Brief: Render the entries from the line with "Task: Click the" to the line with "Action: 751,153", both included, as a JSON list of strings with one string per line and blank lines left out. Omit the pictures from the answer.

Supplied material:
==*==

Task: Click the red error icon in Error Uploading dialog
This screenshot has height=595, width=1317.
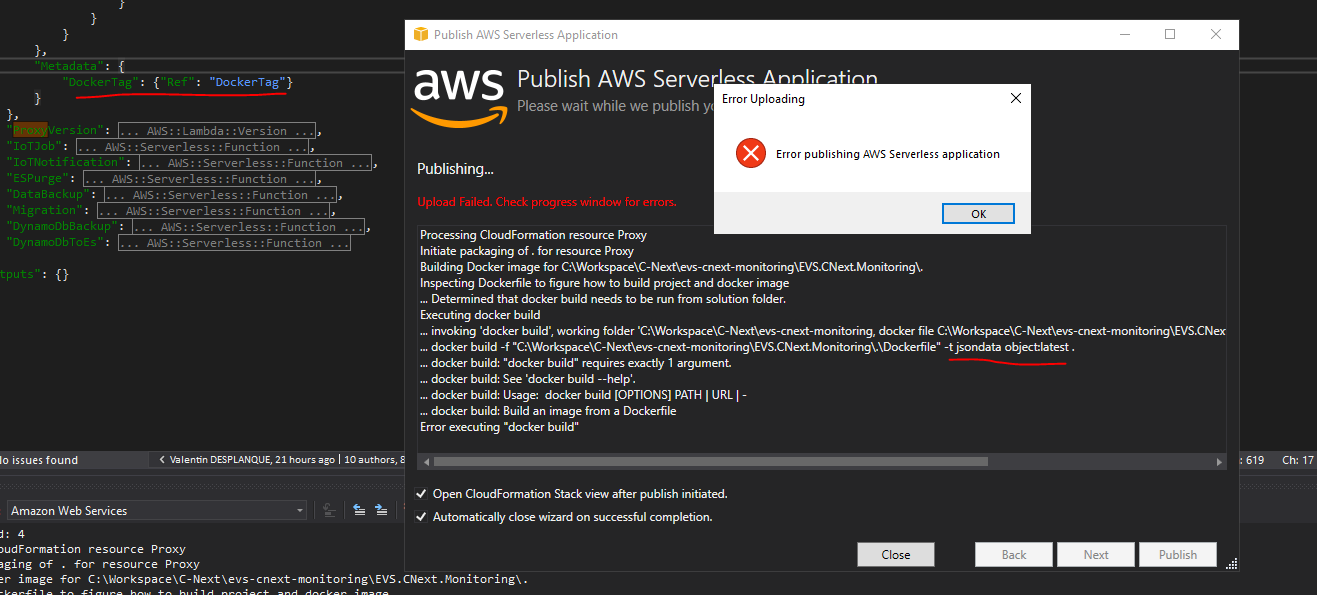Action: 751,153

==*==

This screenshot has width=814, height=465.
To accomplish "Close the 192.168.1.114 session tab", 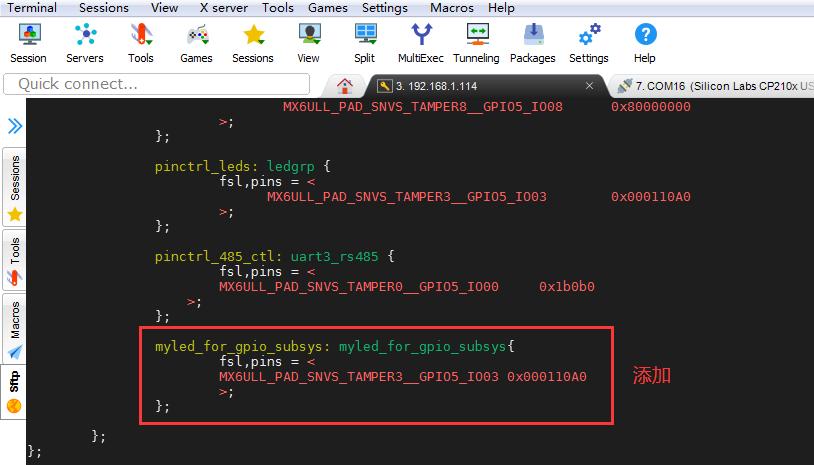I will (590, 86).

==*==

Answer to the exercise:
[
  "Task: Click the red error icon in Error Uploading dialog",
  "This screenshot has height=595, width=1317.",
  "Action: 751,153"
]